Mimi shook her head.
And then Dee was back. “I’ll take the box. You can bring the newspapers to the dump.”
“No.” Ginger grabbed the puzzle box and held it close. “We’re keeping it.”
“Up to you.”
As they drove across the field to the dump, Ginger tried to picture the beach children they’d met that long-ago summer, but she couldn’t conjure up a single face. “Who do you think it was?”
Mimi shrugged. “I have no idea.”
They threw the rejected junk into the appropriate receptacles and got back in the car.
“Do you think Mom knew who it was?” Ginger asked. “Do you think she knew the other mother? Do you think they stayed in touch?” Mimi shrugged again.
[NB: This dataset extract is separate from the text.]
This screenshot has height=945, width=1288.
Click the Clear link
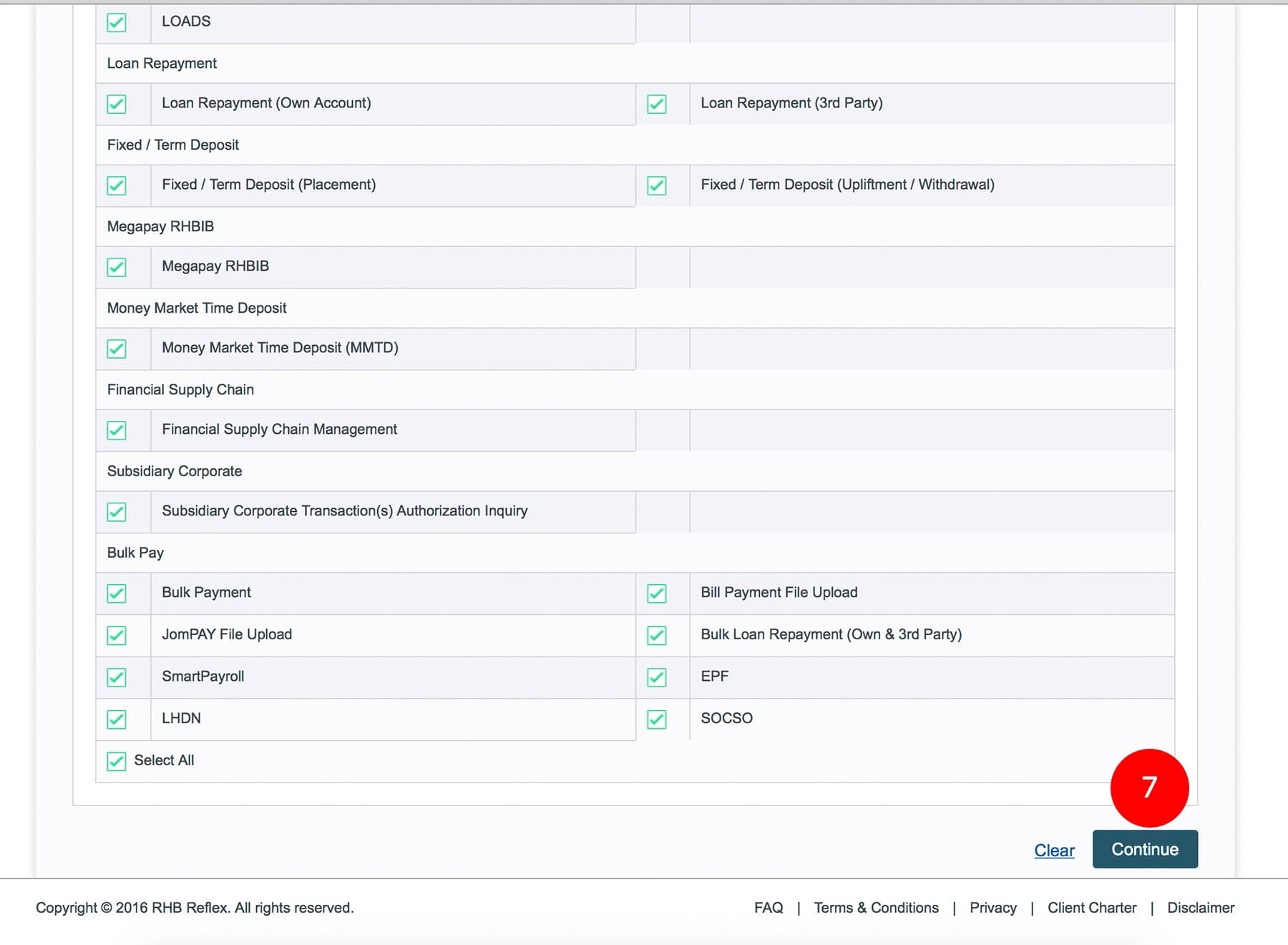(1054, 850)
This was strange to think about, that all this time there’d been another family who’d gone through the same thing, had the same bad day, and then the same awful night. Suddenly, Ginger remembered Dee’s comment about Casper Diggans. “Do you think Casper Diggans is still alive?”
Mimi thought about it. “He’d be about a hundred by now, so no.”
But Ginger did the math in her head. “He’d probably be in his eighties.” She looked out the window. They passed a nondescript house. “He could be living anywhere. Do you think he’s here now? On the island?”
“Why do you care? You didn’t like him the first time around.”